Lionel Stander with Lake
The Big Show-Off might sound like a cute picture, and it is, but it's still distinctly minor although it gets lots of help from the likable Lake, best-known as Dagwood Bumstead of the Blondie film series. Lionel Stander is less off-putting than usual, and Dale Evans gets to warble the memorable ditty "There's Only One You." The film throws in some bizarre characters like the Devil (Paul Hurst of Borrowed Wives) and his wrestling cousin and chief opponent, Boris the Bulgar (Sammy Stein). Marjorie Manners plays Mitzi, one of the show girls and June's gal pal. I could swear I spotted a young Nestor Paiva but he's not in the cast list. Anyway, The Big Show-Off is an amiable comedy with a pleasant lead performance. 

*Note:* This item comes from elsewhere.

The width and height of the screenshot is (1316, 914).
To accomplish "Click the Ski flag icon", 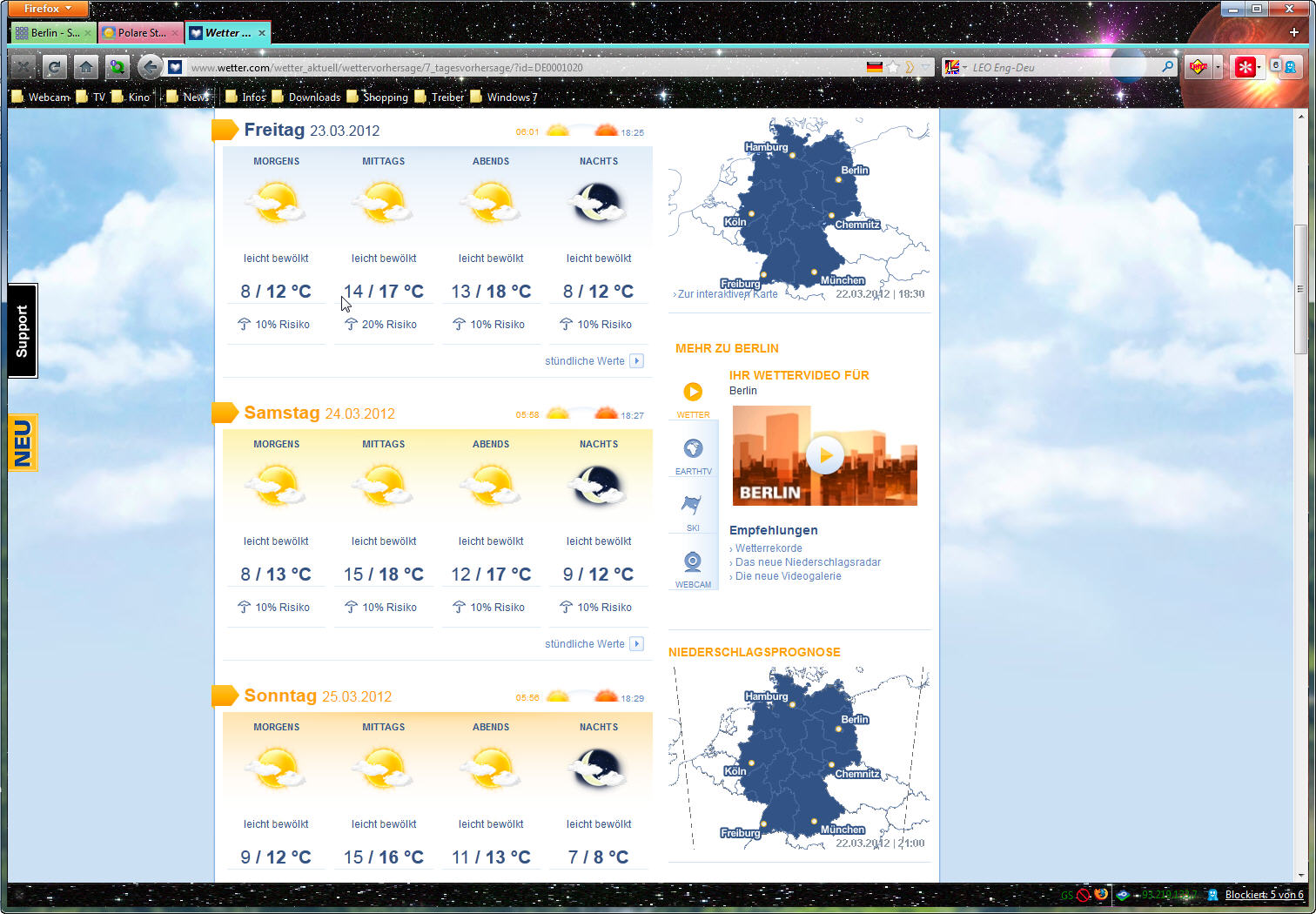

Verdict: Lake takes some time off from the Blondie series. **1/2. 

THE BOY FROM INDIANA

Lon McCallister
THE BOY FROM INDIANA (1950). Director: John Rawlins.

Lon Decker (Lon McCallister) is a young man without a family who runs into an old reprobate named MacDougal (George Cleveland of Haunted House). The old scoundrel convinces Lon to become a jockey and ride MacDougal's horse, Jo Jo, in a race. Lon has no idea that MacDougal drugs horses and the like, nor that Jo Jo is actually a famous horse named Texas Dandy; eventually the two men develop a father-son relationship. Lon meets Betty (Lois Richards) who argues that quarter horses can become winning race horses just as much as thoroughbreds -- maybe Jo Jo can compete against the big boys?  Trouble ensues when Jo Jo is gored by a berserk bull (in an exciting and cinematic sequence) and also when Lon realizes how utterly larcenous his "Pa" can be. Nevertheless, Lon is determined to race Jo Jo, providing the horse's injuries can heal in time.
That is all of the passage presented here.